Real-time based Violence Detection from CCTV Camera using Machine Learning Method
Silva Deena J, Md. Tabil Ahammed, Udaya Mouni Boppana, Maharin Afroj, Sudipto Ghosh, Sohaima Hossain, Priyadharshini Balaji
Abstract
Based on deep-learning approaches, we developed a real-time violence detector for surveillance video systems. In the model given here (overall generality-accuracy-fast response time), CNN serves as a space feature extractor, while LSTM is used to learn time-related relationships. Due to the large number of devices that can record video from camera systems, like those used in surveillance systems, body-worn webcams, and phones, it has become hard to keep track of video footage from many surveillance devices. Using crowd-based video footage, we analyzes and alerts possible those who are affected by violent material is found in the clip. Keeping an eye on huge crowds during social gatherings, especially those where there is a possibility of violence becomes very difficult. The speed, accuracy, and generality of violent event detectors across a variety of video sources and formats are all factors that go into determining their usefulness.
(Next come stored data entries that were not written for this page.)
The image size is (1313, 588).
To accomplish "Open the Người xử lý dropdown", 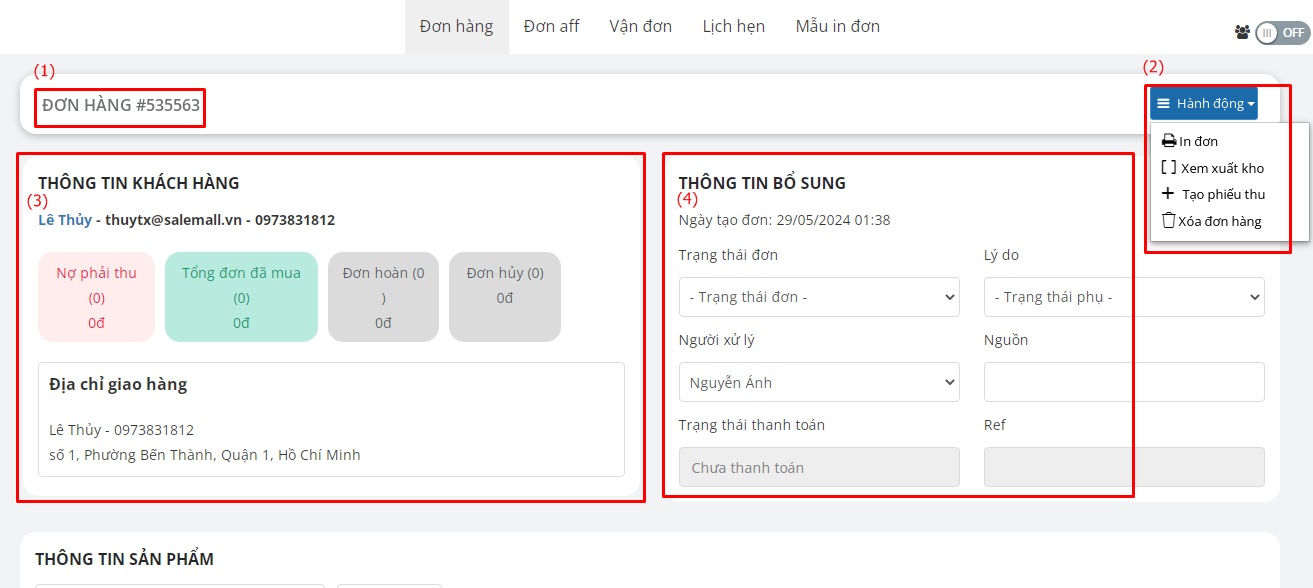I will click(x=818, y=382).
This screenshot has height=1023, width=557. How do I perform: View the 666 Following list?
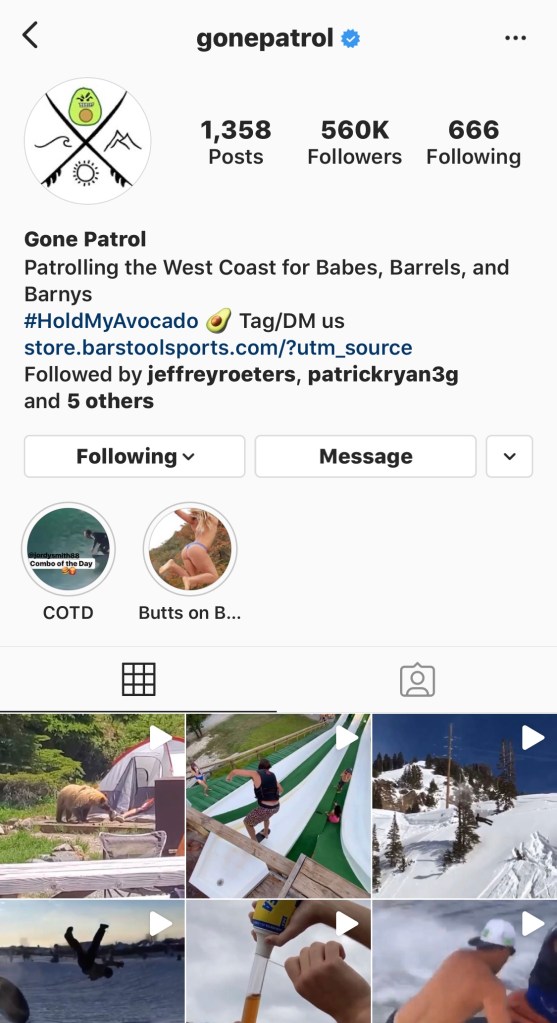pyautogui.click(x=474, y=142)

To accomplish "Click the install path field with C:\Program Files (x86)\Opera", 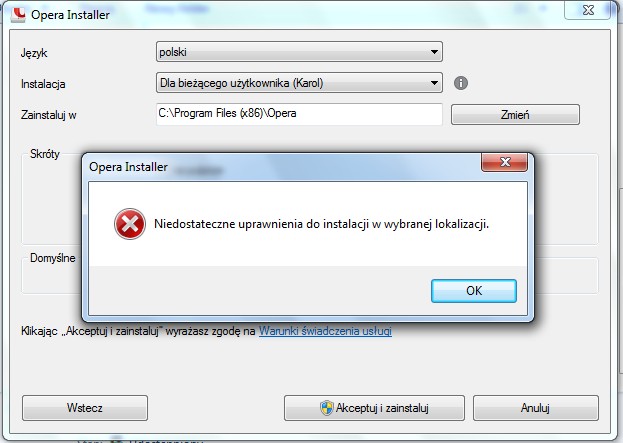I will [x=299, y=114].
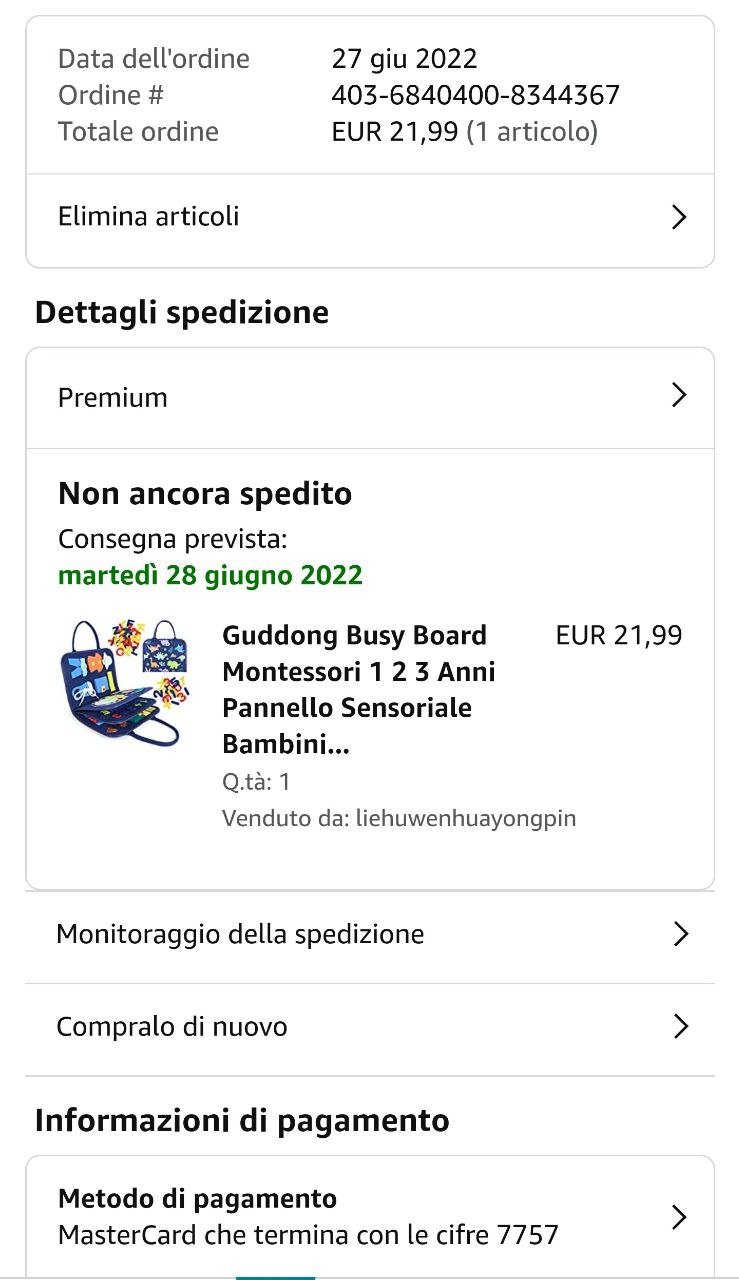This screenshot has width=739, height=1280.
Task: Tap the chevron beside Elimina articoli
Action: point(679,217)
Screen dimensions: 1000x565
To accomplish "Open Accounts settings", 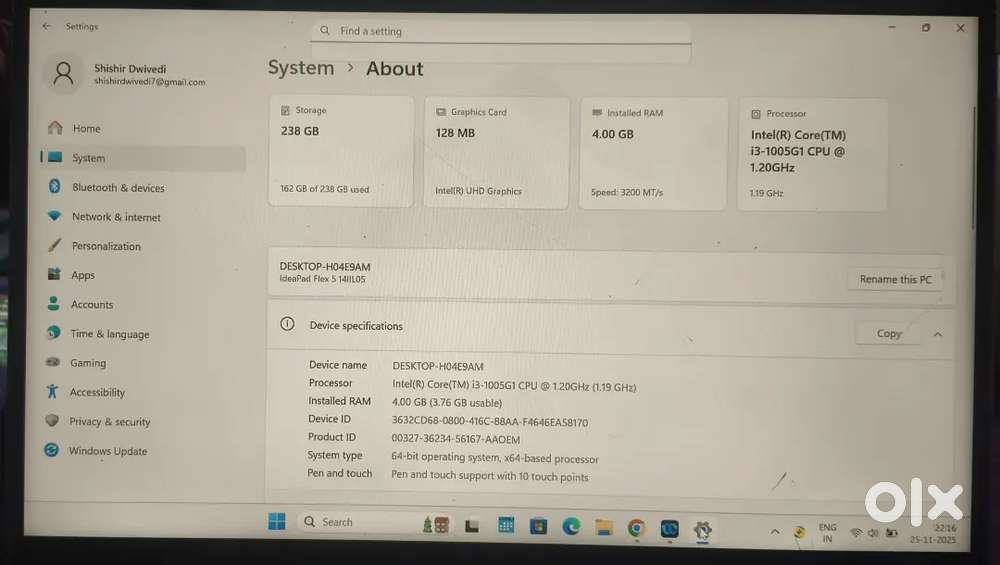I will tap(91, 305).
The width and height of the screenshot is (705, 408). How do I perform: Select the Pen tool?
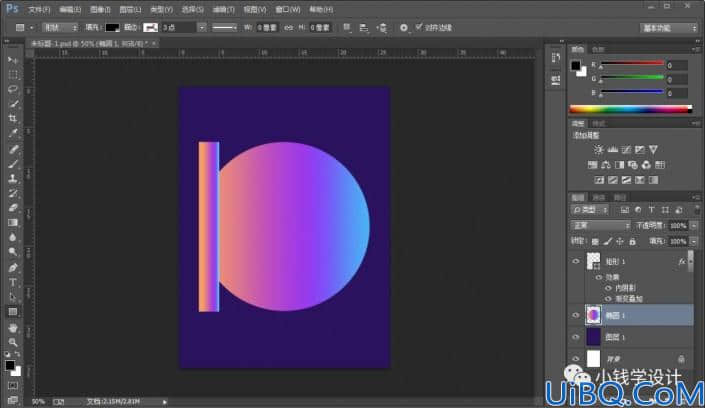point(13,268)
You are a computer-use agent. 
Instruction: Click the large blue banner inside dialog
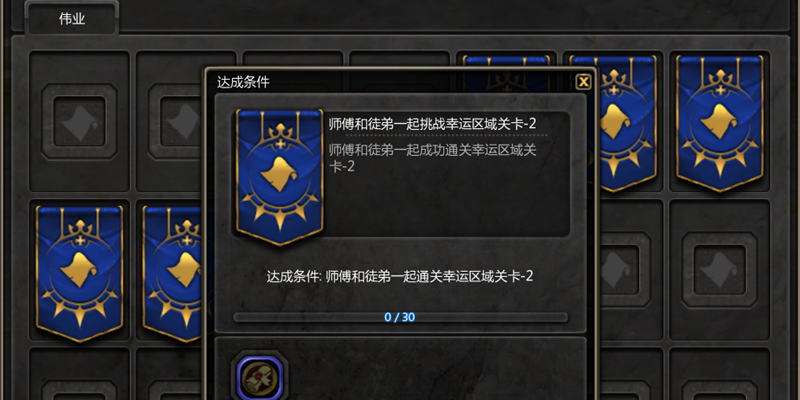pos(280,177)
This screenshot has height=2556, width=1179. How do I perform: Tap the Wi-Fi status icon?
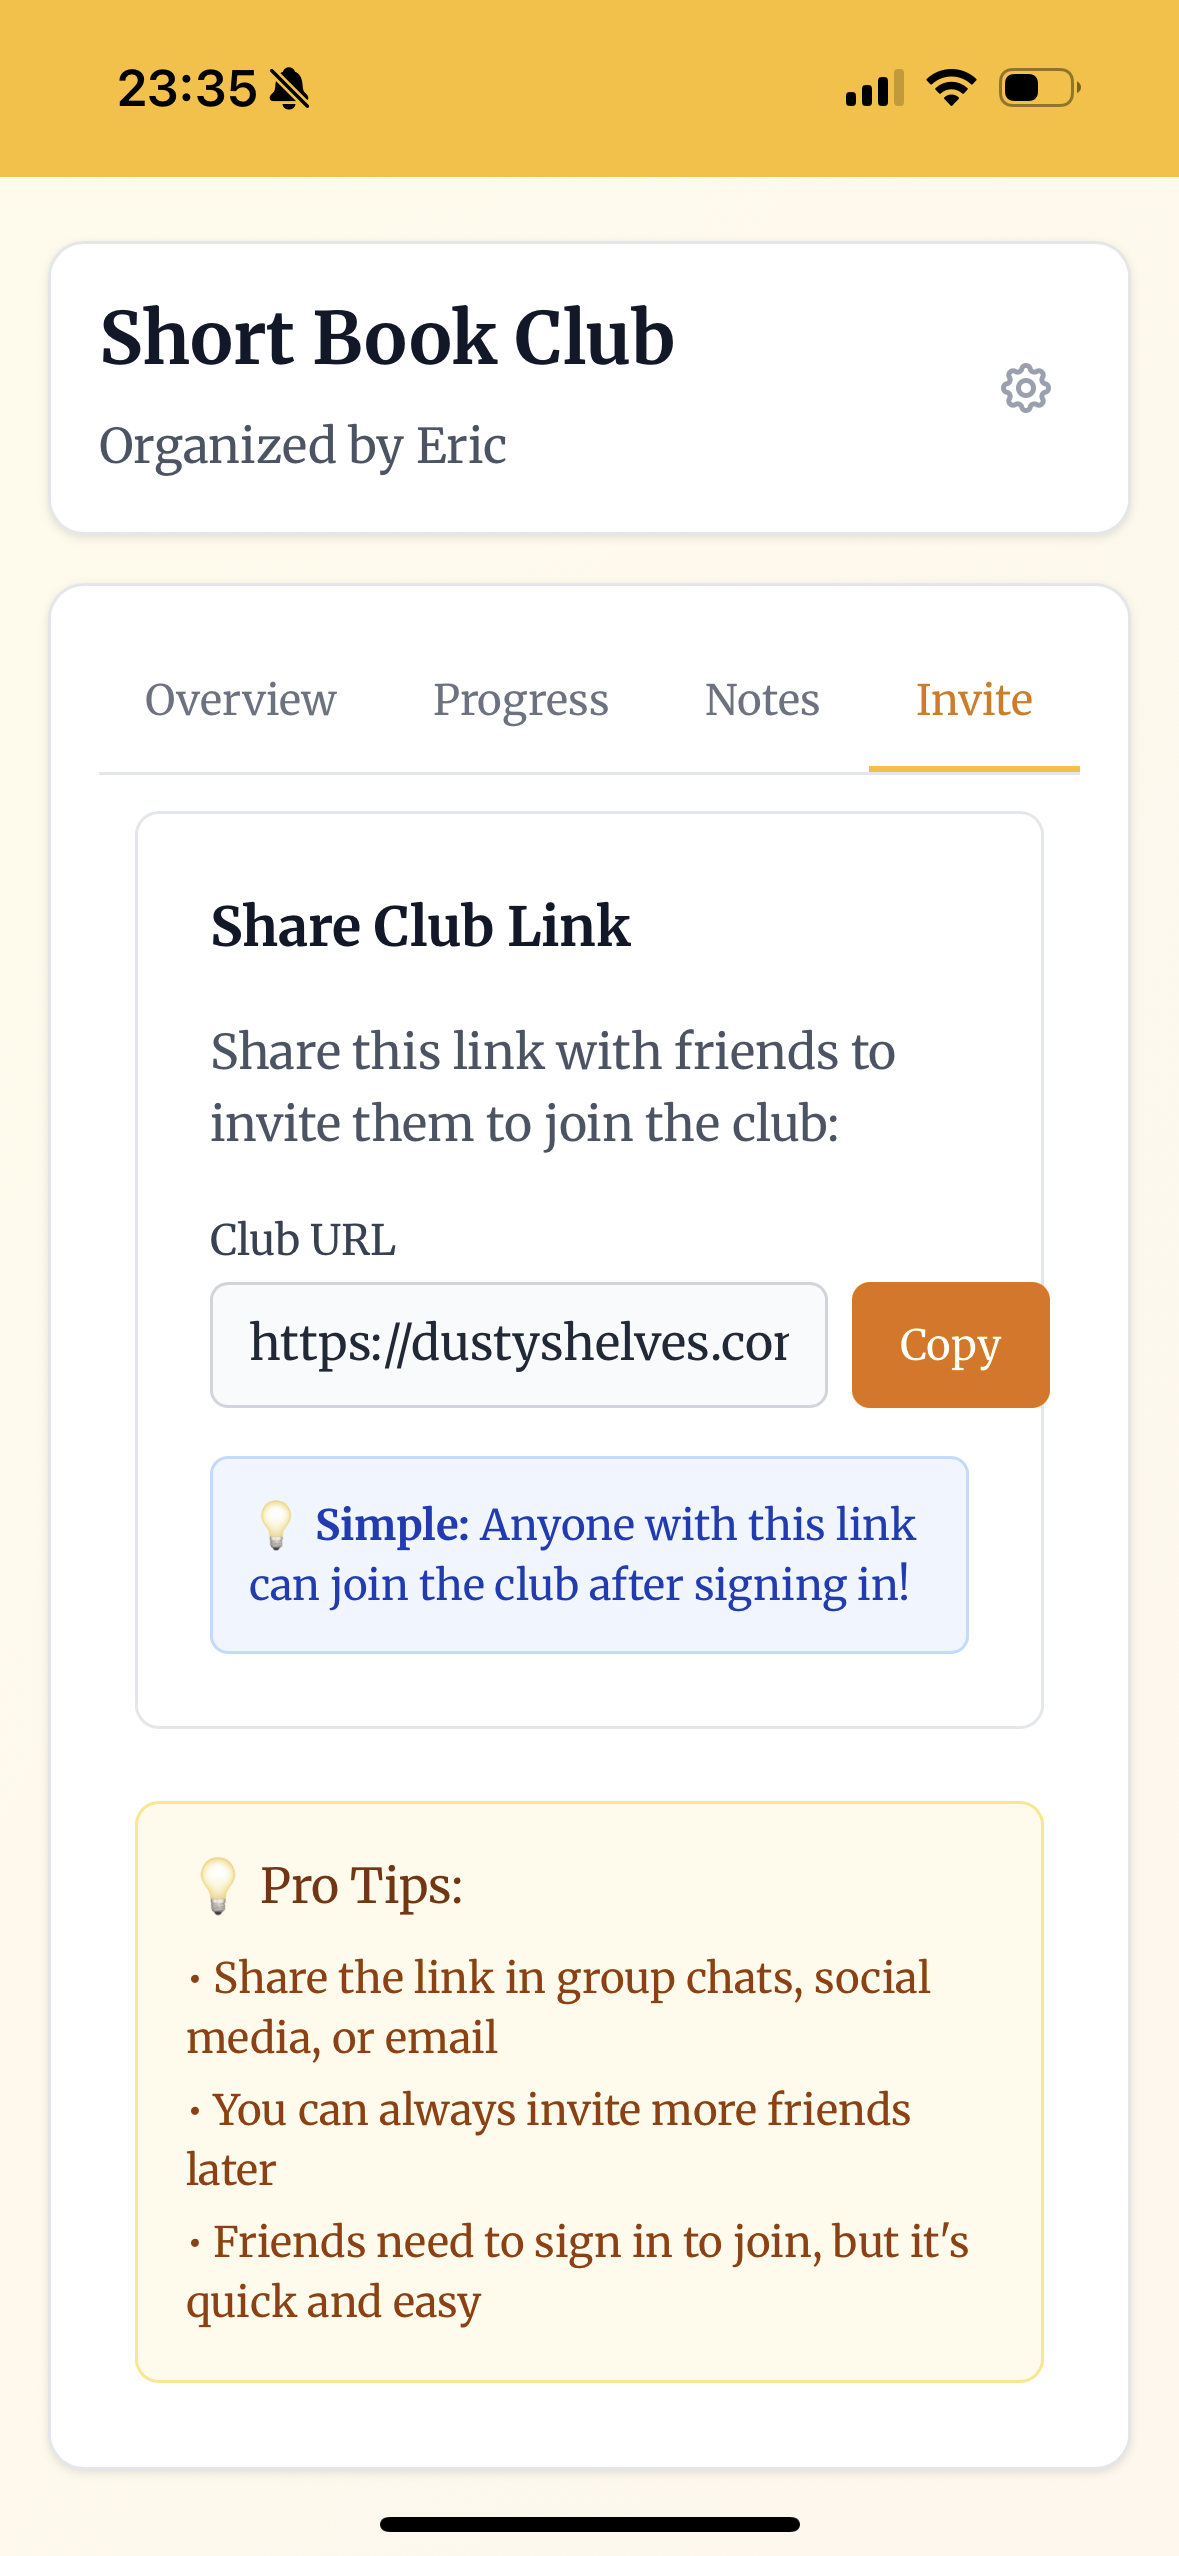click(x=951, y=88)
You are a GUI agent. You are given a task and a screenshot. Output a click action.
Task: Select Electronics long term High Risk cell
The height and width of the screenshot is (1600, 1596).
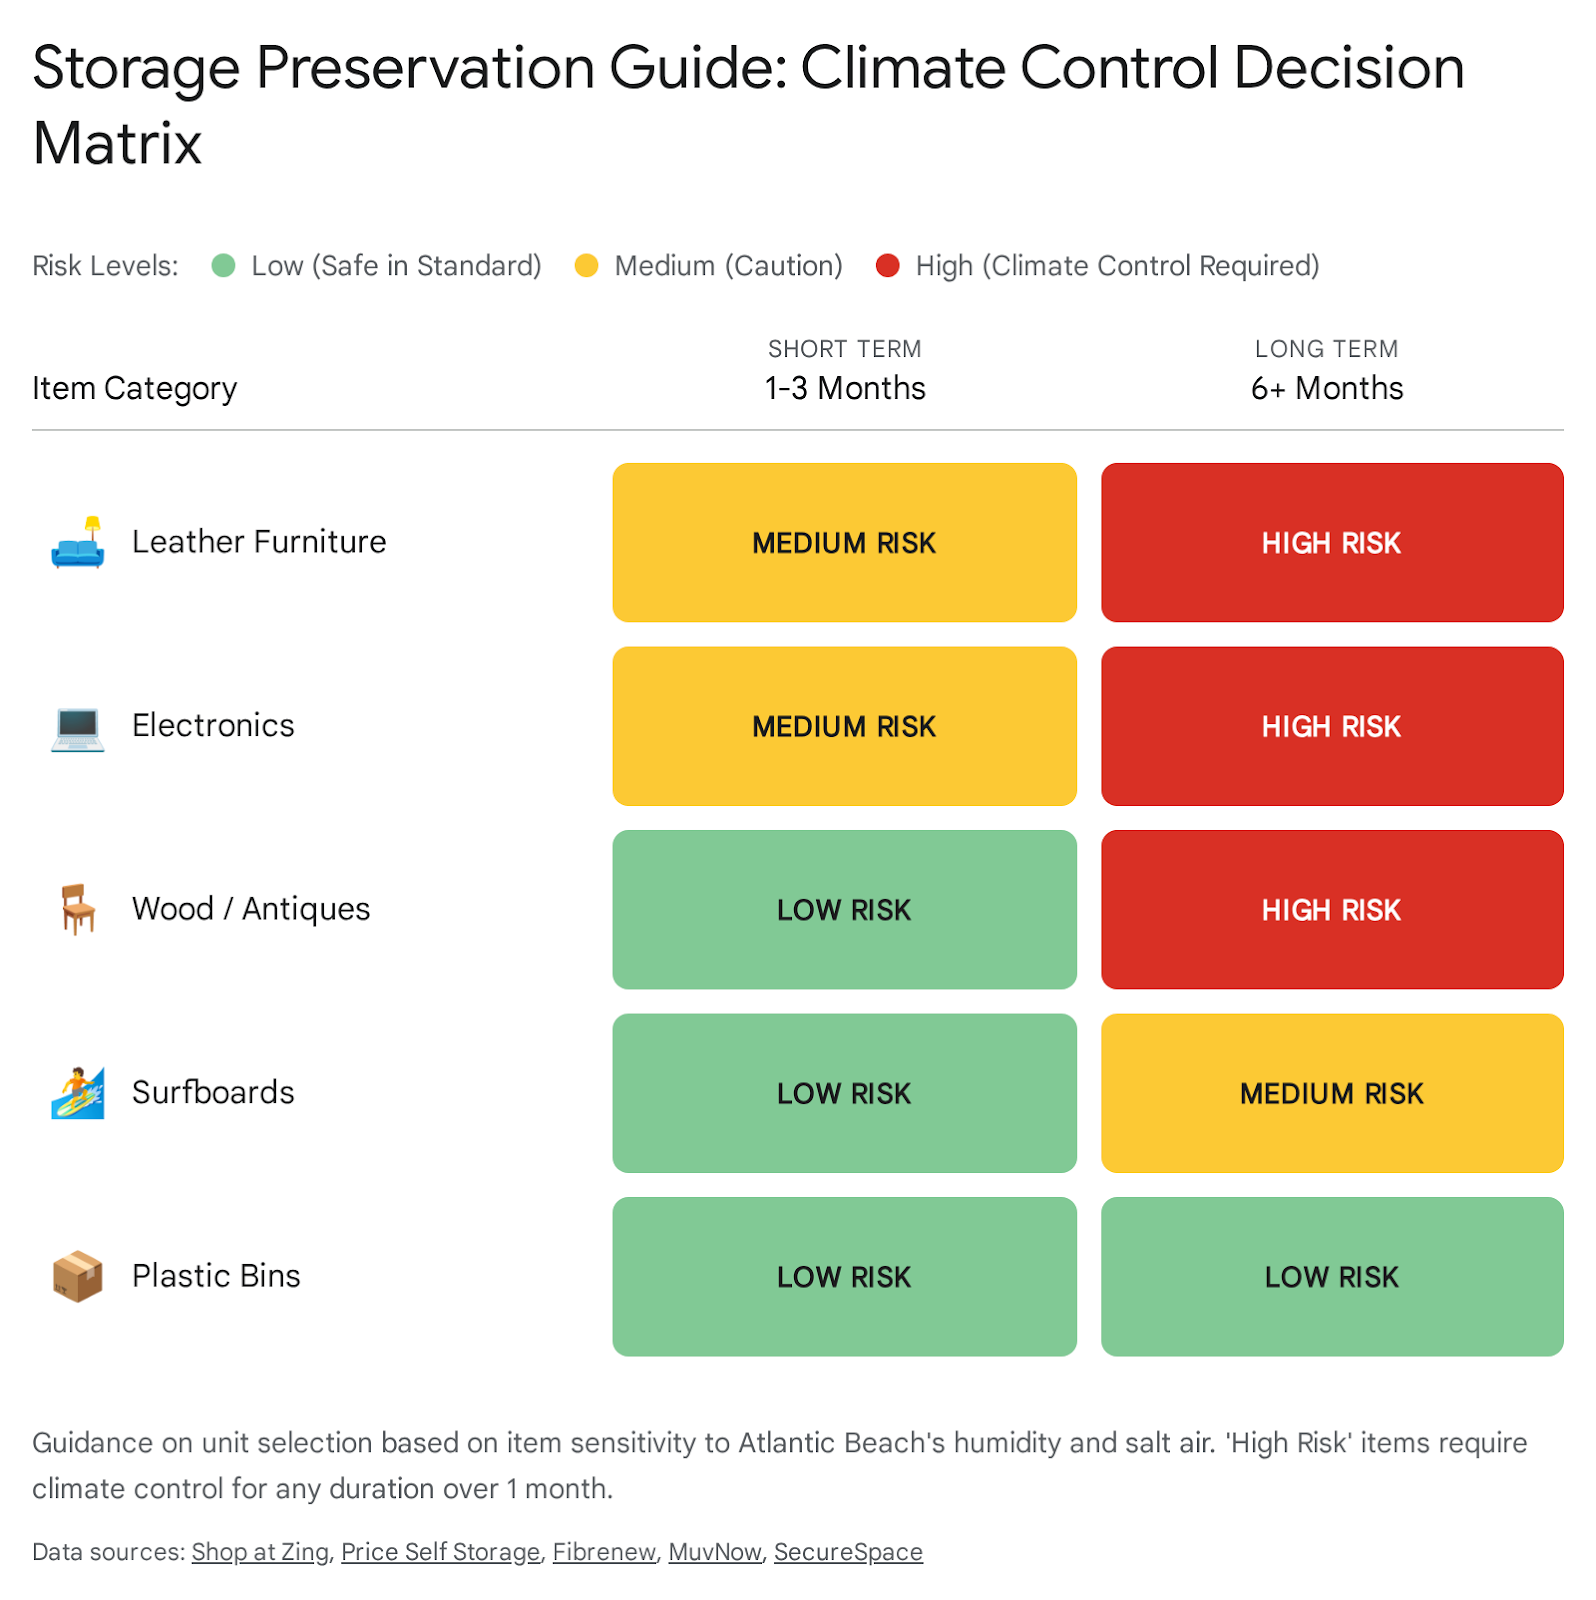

Intelligent monitoring technology has been extensively deployed in the nation in recent years to continually support the development of a safe city. Behavioral intelligence analysis is becoming more popular in the realm of intelligent image analysis. Currently, complex activities such as fighting or violence are rarely studied in behavior analysis techniques; instead, they focus on basic movements such as running or leaping. To preserve social order and safeguard people's lives and property, competent and intelligent analysis of violence through video surveillance is vital. To that end, we've put up an overview of the most recent techniques for spotting violent scenes in recorded video.